DB compression testing in SQL 2014

  • I need to test DB compression where the SQL DB on SQL2008R2 is taking around 2TB and most of the data is XML files. So I want to test the 2TB compression in SQL 2014 version and see how much it compresses. Can anyone provide me details on how to test the DB compression.

  • SQL Server 2008 supports row and page compression. I havn't heard anything about improvements to the compression algorithm in 2014.

    You can estimate the compression savings on a table using the following T-SQL command.

    sp_estimate_data_compression_savings

    [ @schema_name = ] 'schema_name'

    , [ @object_name = ] 'object_name'

    , [@index_id = ] index_id

    , [@partition_number = ] partition_number

    , [@data_compression = ] 'data_compression'

    [;]

    If you have two copies of the table, one uncompressed and the other compressed, then you can use the following command to return space allocation for each.

    sp_spaceused [[ @objname = ] 'objname' ]

    "Do not seek to follow in the footsteps of the wise. Instead, seek what they sought." - Matsuo Basho

  • Neither page nor row compression will compress LOB columns (like XML), so it's not as easy as just ALTER INDEX (and the sp_estimate_data_compression_savings is only going to estimate savings from non-LOB columns)

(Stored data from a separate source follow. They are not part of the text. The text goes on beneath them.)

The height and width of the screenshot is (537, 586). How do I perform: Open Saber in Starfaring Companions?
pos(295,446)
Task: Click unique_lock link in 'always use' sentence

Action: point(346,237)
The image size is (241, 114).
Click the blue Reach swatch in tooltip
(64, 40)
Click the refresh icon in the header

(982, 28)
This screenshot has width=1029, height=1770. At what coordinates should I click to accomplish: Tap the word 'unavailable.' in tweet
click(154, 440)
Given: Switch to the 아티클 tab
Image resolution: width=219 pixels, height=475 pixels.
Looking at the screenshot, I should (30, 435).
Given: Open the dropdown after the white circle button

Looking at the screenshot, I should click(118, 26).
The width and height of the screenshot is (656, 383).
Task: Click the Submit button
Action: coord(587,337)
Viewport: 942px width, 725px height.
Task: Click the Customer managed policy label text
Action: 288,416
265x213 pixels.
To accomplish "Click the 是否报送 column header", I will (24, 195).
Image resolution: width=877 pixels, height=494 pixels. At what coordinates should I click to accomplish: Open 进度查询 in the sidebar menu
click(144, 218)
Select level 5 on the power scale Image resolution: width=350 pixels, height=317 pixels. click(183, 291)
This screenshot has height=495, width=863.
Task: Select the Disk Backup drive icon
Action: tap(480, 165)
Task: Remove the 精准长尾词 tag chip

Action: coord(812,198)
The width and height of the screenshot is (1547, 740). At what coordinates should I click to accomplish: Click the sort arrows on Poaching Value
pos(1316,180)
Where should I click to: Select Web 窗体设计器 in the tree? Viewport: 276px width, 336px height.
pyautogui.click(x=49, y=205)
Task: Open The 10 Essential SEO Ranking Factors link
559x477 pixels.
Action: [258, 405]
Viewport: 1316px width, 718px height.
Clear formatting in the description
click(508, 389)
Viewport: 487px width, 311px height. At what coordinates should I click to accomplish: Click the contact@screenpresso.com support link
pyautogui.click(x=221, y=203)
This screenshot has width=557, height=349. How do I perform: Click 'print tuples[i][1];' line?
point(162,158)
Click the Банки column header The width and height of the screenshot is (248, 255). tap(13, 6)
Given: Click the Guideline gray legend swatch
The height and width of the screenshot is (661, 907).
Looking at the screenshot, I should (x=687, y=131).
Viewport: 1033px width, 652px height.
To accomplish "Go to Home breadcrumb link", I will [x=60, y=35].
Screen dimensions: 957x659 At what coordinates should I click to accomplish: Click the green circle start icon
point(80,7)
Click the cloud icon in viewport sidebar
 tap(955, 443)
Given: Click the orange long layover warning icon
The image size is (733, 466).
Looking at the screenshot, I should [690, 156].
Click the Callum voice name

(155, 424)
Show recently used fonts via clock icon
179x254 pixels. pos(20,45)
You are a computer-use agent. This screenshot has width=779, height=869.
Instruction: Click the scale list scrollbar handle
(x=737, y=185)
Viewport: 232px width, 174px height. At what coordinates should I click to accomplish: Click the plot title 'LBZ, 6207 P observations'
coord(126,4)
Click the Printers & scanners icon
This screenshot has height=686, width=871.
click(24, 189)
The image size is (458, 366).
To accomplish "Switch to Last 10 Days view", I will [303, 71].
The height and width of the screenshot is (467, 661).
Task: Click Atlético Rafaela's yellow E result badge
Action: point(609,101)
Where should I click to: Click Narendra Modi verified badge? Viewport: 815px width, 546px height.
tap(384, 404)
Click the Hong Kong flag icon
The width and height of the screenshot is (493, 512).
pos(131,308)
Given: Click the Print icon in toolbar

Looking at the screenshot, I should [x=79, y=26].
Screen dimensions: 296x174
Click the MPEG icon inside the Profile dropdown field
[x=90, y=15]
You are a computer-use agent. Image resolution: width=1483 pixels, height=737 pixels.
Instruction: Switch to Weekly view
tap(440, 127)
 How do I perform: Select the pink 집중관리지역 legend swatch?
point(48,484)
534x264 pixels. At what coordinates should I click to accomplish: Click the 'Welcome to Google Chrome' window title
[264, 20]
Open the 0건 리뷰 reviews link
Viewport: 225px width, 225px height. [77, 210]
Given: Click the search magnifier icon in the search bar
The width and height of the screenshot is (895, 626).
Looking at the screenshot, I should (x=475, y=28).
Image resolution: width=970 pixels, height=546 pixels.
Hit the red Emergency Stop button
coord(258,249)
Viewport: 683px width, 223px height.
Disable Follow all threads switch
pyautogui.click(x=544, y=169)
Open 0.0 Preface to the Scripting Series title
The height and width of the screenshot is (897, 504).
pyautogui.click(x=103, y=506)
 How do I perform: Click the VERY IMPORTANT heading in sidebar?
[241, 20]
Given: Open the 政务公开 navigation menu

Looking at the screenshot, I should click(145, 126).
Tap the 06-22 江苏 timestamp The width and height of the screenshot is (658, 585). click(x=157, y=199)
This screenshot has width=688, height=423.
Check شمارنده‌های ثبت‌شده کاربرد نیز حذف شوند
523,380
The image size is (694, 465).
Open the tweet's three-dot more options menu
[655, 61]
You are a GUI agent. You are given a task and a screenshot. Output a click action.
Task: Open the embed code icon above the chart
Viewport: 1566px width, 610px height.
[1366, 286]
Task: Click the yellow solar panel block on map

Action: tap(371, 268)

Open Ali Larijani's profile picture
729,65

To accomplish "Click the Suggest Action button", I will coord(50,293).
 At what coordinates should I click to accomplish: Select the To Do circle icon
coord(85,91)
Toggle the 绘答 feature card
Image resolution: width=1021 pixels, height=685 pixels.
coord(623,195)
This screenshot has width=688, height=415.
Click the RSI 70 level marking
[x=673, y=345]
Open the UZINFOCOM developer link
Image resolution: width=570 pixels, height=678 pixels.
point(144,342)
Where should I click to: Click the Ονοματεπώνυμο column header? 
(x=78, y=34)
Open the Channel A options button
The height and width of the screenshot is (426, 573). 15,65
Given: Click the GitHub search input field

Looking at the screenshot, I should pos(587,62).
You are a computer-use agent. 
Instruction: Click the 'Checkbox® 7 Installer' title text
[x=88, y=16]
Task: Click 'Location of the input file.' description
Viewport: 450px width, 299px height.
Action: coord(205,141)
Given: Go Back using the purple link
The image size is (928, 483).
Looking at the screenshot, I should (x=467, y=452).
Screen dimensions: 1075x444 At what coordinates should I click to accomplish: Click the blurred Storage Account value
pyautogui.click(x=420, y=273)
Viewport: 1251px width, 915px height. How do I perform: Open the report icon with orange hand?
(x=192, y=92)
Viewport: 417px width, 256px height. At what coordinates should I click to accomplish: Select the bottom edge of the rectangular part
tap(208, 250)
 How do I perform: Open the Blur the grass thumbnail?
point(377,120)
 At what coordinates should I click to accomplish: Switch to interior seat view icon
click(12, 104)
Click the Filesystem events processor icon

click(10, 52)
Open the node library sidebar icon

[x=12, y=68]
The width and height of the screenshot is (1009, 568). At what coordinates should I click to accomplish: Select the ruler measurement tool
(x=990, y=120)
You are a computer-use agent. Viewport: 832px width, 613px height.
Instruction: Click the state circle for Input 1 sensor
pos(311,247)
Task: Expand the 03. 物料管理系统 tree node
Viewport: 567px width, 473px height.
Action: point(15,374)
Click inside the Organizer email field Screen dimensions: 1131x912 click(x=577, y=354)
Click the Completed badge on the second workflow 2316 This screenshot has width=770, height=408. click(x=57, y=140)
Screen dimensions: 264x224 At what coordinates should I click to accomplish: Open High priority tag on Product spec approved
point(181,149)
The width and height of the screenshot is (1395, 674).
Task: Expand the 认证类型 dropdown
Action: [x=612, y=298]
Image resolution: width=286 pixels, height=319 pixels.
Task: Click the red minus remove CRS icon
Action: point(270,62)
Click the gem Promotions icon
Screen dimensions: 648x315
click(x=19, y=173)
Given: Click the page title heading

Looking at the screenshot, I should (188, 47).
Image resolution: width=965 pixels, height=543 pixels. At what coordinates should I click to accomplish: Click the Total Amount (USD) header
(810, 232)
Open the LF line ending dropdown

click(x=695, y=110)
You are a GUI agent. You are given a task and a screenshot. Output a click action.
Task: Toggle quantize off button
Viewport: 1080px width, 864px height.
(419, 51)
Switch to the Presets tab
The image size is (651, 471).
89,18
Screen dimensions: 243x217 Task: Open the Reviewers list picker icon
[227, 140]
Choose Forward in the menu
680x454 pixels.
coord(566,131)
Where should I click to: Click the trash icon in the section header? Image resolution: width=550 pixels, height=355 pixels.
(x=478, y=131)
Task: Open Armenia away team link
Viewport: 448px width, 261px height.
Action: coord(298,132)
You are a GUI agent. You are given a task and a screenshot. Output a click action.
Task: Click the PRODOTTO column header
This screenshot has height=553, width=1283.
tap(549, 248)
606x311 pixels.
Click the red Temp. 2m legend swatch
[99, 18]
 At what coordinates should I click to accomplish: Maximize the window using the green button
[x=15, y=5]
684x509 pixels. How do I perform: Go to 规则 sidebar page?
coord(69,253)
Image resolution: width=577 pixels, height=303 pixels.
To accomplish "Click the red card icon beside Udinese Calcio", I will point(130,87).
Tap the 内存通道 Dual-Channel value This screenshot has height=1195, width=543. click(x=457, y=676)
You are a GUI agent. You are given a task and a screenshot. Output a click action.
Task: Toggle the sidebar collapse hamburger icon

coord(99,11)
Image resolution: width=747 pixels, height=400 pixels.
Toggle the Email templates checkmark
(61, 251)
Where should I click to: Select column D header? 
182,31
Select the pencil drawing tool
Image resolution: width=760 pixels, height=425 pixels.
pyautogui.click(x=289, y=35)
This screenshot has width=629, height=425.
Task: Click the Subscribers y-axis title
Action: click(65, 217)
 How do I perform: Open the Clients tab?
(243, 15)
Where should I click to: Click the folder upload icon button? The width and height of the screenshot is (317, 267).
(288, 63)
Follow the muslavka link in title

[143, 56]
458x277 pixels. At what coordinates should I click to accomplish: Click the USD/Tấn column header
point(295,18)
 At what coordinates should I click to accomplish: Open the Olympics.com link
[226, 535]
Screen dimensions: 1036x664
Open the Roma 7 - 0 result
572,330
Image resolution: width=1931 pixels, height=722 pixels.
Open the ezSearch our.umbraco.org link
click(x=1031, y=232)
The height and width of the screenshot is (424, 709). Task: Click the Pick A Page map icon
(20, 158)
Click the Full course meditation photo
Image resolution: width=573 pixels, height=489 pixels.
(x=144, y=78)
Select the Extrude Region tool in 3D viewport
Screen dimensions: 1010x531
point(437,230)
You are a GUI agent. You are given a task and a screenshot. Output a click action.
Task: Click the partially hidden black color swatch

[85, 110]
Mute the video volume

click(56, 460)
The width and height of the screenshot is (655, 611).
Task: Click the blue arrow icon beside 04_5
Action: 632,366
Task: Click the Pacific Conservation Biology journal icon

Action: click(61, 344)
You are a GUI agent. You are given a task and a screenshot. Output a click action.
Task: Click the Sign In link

    In SQL 2016 you've got two functions (ref: https://blogs.msdn.microsoft.com/sqlserverstorageengine/2015/12/08/built-in-functions-for-compressiondecompression-in-sql-server-2016/) to compress or decompress LOBs, in 2008 R2, either compress in the application or use CLR procedures/functions to implement your own compression algorithm.

    Gail Shaw
    Microsoft Certified Master: SQL Server, MVP, M.Sc (Comp Sci)
    SQL In The Wild: Discussions on DB performance with occasional diversions into recoverability

    We walk in the dark places no others will enter
    We stand on the bridge and no one may pass
  • GilaMonster (11/3/2016)


    Neither page nor row compression will compress LOB columns (like XML), so it's not as easy as just ALTER INDEX (and the sp_estimate_data_compression_savings is only going to estimate savings from non-LOB columns)

    In SQL 2016 you've got two functions (ref: https://blogs.msdn.microsoft.com/sqlserverstorageengine/2015/12/08/built-in-functions-for-compressiondecompression-in-sql-server-2016/) to compress or decompress LOBs, in 2008 R2, either compress in the application or use CLR procedures/functions to implement your own compression algorithm.

    Thanks, COMPRESS and DECOMPRESS functions; that's something new I learned today.

    "Do not seek to follow in the footsteps of the wise. Instead, seek what they sought." - Matsuo Basho

  • Do you have any solution here since the DB has only 1 Data file and is around 2Tb. There is one table of largest size occupying 70% of the data file with more space occupying by XML files.

  • How are you containing the "XML files"; as XML datatype, varchar(max), filestream, etc. ?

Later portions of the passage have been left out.